Mohon tunggu...
Sodik Permana
Sodik Permana Mohon Tunggu... Wiraswasta - JnT Cargo

Penikmat filsafat dan penulis pemula yang senantiasa berusaha konsisten dalam belajar sesuatu yang belum terfahami.

Selanjutnya

Tutup

Filsafat Pilihan

Wali Majdzub, Landasan Argumentasi dan Sikap Kita

10 September 2022   10:46 Diperbarui: 10 September 2022   10:48 3191
+
Laporkan Konten
Laporkan Akun
Kompasiana adalah platform blog. Konten ini menjadi tanggung jawab bloger dan tidak mewakili pandangan redaksi Kompas.
Lihat foto
sumber gambar; (KMNU)

Sebagai pengalaman berharga ketika saya seorang yang menilai diri sendiri sebagai pribadi yang angkuh, memiliki keburukan seperti tidak ingin kalah dalam berdebat, namun itu sudah lama berlalu saat masih duduk di bangku kuliah yang kemudian duduk dalam majlis yang dikelilingi oleh masyarakat heterogen. Sontak mau tak mau harus menyesuaikan dengan keadaan sekitar, tapi disinilah pengalaman berharga itu dimulai. 

Di dunia mahasiswa kala itu saya dipenuhi dengan suguhan pemikiran filsafat pada akhirnya secara tidak langsung itu menjadi sebuah landasan berfikir, klaim memiliki guru filsafat saya kira tidak layak karena pencarian-pencairan jawaban dari pertanyaan yang muncul dibenak selalu di selesaikan dengan mencari buku yang dianggap relevan.

Ini merupakan salah satu letak kesalahan saya dalam mengarungi alam pemikiran, karena setelahnya saya dipertemukan dengan karya pemikir islam yaitu Mulla Sadra yang mengatakan secara sederhana dalam bukunya Al-hikmah Al-muta'aliyah bahwa haruslah kita menyeimbangkan akal dan hati agar pemikiran kita intelek. Karena berkelut melulu dengan literasi akal akan meruntuhkan nilai kita sebagai manusia yang beradab, dengan adanya sosok gurulah ke-adab-an kita terbentuk, dan itulah makna hati dalam mengarungi alam pemikiran.
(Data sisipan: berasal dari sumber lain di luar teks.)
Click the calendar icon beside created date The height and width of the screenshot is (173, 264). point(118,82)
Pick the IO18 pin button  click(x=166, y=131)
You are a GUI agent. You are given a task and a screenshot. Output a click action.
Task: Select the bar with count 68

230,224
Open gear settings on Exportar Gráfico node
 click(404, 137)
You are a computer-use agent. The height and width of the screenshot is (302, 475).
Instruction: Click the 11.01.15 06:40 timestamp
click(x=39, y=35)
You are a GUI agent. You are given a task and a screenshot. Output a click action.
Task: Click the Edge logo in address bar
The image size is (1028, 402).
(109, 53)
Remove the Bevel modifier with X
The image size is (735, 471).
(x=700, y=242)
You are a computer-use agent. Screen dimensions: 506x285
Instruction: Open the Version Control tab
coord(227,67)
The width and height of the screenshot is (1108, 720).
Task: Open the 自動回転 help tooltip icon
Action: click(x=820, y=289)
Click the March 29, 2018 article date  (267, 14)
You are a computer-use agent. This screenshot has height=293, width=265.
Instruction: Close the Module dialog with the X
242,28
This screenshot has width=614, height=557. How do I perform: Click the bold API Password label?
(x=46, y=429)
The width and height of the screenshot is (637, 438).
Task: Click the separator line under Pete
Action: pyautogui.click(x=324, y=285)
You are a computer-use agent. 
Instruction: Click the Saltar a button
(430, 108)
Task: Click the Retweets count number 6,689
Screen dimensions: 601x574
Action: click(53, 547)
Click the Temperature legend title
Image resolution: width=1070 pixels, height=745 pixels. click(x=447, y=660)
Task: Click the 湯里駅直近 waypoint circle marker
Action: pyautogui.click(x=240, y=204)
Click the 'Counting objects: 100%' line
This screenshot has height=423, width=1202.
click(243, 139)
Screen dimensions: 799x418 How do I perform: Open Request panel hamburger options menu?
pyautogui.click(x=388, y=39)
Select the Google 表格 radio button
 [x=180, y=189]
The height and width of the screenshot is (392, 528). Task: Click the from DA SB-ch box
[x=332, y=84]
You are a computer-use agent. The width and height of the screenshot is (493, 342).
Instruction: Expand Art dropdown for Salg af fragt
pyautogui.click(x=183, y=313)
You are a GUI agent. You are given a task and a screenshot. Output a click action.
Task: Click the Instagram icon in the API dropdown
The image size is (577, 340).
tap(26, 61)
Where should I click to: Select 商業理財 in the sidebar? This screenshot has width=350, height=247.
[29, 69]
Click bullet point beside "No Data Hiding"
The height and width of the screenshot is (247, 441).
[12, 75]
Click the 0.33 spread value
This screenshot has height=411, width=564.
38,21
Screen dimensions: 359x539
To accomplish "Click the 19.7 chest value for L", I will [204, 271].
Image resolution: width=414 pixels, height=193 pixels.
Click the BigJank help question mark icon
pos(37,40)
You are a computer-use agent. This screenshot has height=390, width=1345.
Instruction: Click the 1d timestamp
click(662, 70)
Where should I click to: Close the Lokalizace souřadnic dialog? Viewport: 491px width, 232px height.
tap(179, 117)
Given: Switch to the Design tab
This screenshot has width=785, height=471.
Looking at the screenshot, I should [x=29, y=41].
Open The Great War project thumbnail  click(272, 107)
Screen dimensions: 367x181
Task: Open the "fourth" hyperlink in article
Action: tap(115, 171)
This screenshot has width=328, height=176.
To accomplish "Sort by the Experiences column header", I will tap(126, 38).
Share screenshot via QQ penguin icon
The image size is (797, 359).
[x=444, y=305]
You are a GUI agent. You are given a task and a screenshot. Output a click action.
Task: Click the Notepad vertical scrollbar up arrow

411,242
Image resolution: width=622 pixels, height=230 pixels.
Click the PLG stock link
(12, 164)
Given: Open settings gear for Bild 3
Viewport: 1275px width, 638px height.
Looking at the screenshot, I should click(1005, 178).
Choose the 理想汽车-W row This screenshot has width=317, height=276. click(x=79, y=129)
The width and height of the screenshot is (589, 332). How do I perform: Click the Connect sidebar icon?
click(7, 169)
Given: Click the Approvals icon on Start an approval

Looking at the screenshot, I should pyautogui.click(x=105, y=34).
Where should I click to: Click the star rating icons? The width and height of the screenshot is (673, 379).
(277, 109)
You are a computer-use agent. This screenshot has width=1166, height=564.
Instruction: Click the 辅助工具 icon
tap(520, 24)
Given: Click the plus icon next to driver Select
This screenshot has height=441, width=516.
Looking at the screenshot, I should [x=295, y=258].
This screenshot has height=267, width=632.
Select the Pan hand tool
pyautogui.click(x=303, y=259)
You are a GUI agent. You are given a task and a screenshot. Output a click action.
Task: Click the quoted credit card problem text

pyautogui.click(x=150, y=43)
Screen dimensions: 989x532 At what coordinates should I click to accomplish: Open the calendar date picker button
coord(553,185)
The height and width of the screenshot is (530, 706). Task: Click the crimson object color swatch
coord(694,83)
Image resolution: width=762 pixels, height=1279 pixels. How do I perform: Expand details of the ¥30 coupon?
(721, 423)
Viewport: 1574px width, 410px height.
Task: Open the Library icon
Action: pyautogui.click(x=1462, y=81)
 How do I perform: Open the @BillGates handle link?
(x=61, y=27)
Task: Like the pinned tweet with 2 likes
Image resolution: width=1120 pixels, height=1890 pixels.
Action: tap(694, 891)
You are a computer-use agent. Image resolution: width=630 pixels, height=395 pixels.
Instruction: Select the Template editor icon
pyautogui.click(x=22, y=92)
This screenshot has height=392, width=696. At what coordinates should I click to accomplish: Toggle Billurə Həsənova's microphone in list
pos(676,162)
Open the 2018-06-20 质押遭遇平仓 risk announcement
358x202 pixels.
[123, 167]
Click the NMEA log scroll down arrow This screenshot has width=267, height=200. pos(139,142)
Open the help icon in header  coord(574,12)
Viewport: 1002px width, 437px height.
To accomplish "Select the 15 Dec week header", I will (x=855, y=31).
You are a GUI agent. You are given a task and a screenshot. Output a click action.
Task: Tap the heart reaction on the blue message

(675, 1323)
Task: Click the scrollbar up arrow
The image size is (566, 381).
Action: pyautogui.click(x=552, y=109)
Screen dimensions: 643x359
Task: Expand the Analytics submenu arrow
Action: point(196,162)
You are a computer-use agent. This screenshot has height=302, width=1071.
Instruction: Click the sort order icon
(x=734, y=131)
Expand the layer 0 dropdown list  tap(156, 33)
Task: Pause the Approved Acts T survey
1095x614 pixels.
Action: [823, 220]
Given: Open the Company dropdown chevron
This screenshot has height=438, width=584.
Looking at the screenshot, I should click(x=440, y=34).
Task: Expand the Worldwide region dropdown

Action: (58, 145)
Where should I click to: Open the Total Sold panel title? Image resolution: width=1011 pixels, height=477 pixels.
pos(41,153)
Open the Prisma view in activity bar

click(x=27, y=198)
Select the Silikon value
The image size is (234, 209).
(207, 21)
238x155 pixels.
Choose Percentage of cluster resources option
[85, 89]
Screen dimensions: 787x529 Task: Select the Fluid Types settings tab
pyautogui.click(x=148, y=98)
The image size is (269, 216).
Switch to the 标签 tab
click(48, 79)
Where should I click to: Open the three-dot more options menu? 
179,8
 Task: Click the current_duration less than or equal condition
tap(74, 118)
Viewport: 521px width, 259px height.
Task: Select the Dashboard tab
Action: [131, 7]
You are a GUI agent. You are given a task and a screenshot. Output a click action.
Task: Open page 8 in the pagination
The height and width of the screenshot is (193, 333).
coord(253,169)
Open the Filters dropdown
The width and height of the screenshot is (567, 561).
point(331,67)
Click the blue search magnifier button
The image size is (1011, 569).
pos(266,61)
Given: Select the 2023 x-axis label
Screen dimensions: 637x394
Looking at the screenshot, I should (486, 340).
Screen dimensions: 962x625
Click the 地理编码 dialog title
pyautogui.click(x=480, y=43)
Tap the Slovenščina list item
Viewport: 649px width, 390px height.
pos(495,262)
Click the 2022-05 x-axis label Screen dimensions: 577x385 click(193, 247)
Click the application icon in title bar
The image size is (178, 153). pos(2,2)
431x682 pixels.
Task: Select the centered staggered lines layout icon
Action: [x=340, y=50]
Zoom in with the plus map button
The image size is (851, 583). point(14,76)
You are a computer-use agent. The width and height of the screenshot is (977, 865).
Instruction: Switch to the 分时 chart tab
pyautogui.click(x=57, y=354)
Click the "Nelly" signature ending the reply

Memberikan suatu pelajaran bahwa substansi argumentasi kita tidak bisa kita paksakan untuk bisa difahami oleh masyarakat umum terkhusus dikampung halaman saya, keterlupaan kita terhadap hati ini menjadikan kita lupa kepada siapa kita bicara ?, fahamkah maksud yang kita bicarakan ?. karena sensitivitas masyarakat harus menjadi pertimbangan saat kita berargumen, itu berlaku secara umum sejatinya manusia memang harus menjaga lisan nya agar tak ada orang yang merasa tersakiti.

Tulisan ini merupakan hasil dari dialog malam selepas acara pengajian rutin di musola Al-barokah, pengajian yang menelaah atau 'ngalogat' (dalam bahasa sunda) suatu kitab kuning yang sering kita temui di berbagai pengajian umum baik di masjid ataupun di musola. Rangkaian pengantar yang tak karuan ini saya harap terdapati suatu nilai positif dalam bermasyarakat. Dan dengan harapan bahwa tulisan ini sebagai referensi tambahan atau sekedar pendapat tambahan dari beberapa topik yang didialogkan. Semoga dapat memberikan apa yang diharapkan oleh orang yang mudah-mudahan membutuhkannya.

Munculnya Persoalan

Sederhana persoalan ini muncul dari media sosial berbasis video yang sering saya gunakan, barangkali beberapa teman-teman sering menemukan beragam isu kita dapati dengan mudah dari teknologi ini. Mengutip perkataan beberapa pakar dan ulama bahwa menghadapi era digital ini  kita harus menjadi smart user, penggunaan media sosial dengan baik. Kemudahan digitalisasi memberikan kompleksitas dampak yang tidak bisa kita batasi bahkan dicegah sekalipun karena dunia digital ini disetting sedemikian rupa sebagai dunia bebas kolaborasi, partisipasi luas dan real-time meskipun di tanah air kita sudah diberlakukanya UU ITE untuk membatasi penyebaran informasi digital yang berkonotasi "tanda kutip". 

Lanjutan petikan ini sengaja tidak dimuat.